KÖK HARFLER: ه ز ز
ANLAM:
هَزَّ : Bir devinim halinde bir şeyi hareket ettirmek, onu silkelemek, sallamak.
AÇIKLAMA:
xx
KUR’ÂN’DA GEÇEN TÜREVLERİ:
Aşağıdaki tabloda Kur’ân’da geçen ve bu kökten gelen kelime türevleri, bunların gramatik adlandırılışları, Kur’ân’da kaç kere geçmiş olduğu belirtilmiş ve örnek bir ayet için, sûre/âyet numarası verilmiştir.

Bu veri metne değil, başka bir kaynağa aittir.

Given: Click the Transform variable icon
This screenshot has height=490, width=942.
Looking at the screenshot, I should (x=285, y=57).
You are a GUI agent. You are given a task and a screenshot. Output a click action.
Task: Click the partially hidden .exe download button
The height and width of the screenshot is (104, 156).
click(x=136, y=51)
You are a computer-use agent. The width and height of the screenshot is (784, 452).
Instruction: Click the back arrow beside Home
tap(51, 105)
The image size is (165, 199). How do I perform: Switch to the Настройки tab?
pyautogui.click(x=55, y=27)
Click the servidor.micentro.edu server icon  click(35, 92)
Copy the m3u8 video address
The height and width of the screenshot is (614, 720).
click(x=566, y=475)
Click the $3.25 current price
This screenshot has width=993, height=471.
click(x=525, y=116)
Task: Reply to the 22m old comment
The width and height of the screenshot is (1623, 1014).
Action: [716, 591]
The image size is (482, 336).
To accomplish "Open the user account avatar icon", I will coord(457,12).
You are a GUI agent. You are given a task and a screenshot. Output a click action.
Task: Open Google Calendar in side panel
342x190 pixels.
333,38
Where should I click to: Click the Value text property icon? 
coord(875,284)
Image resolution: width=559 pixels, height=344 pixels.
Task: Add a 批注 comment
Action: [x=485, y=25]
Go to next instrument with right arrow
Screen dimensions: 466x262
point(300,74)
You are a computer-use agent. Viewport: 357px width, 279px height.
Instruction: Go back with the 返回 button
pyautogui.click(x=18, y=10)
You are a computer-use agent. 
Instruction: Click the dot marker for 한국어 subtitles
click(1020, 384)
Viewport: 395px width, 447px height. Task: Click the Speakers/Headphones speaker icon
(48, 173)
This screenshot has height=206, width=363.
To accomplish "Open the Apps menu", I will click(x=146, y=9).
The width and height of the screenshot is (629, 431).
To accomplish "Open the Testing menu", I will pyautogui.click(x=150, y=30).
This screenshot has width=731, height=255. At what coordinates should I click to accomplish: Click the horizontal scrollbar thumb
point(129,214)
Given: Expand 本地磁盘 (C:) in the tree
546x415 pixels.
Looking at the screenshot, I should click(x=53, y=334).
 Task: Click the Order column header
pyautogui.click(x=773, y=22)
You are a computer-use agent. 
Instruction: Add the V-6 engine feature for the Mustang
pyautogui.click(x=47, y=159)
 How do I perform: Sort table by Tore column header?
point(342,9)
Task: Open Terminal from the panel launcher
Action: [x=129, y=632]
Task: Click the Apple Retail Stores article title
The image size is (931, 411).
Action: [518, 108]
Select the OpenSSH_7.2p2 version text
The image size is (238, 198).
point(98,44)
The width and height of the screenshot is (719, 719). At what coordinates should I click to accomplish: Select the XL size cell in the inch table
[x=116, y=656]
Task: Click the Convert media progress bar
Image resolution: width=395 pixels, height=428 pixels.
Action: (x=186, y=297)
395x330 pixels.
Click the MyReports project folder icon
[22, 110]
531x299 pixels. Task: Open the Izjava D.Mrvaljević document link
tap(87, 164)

| Tür | Adet | Anlam | Örnek Âyet |
هَزَّ | fiil-I | 1 | Salladı. (بِ ile): Hızlıca salladı. | 19/25 |
إِهْتَزَّ | fiil-VIII | 4 | Harekete geçti, canlandı. Titreşti. | 22/5 |
| Toplam | 5 |
|
|
TÜRKÇEYE GEÇEN KELİMELER:
Aşağıdaki tabloda bu kökten Türkçeye geçmiş olan kelimeler, bunların Arapça yazılışları, Türkçe anlamları verilmiştir. Bu kelimelere günümüz Türkçesinde pek rastlanmaz. Daha çok Osmanlıca metinlerde görülmektedir.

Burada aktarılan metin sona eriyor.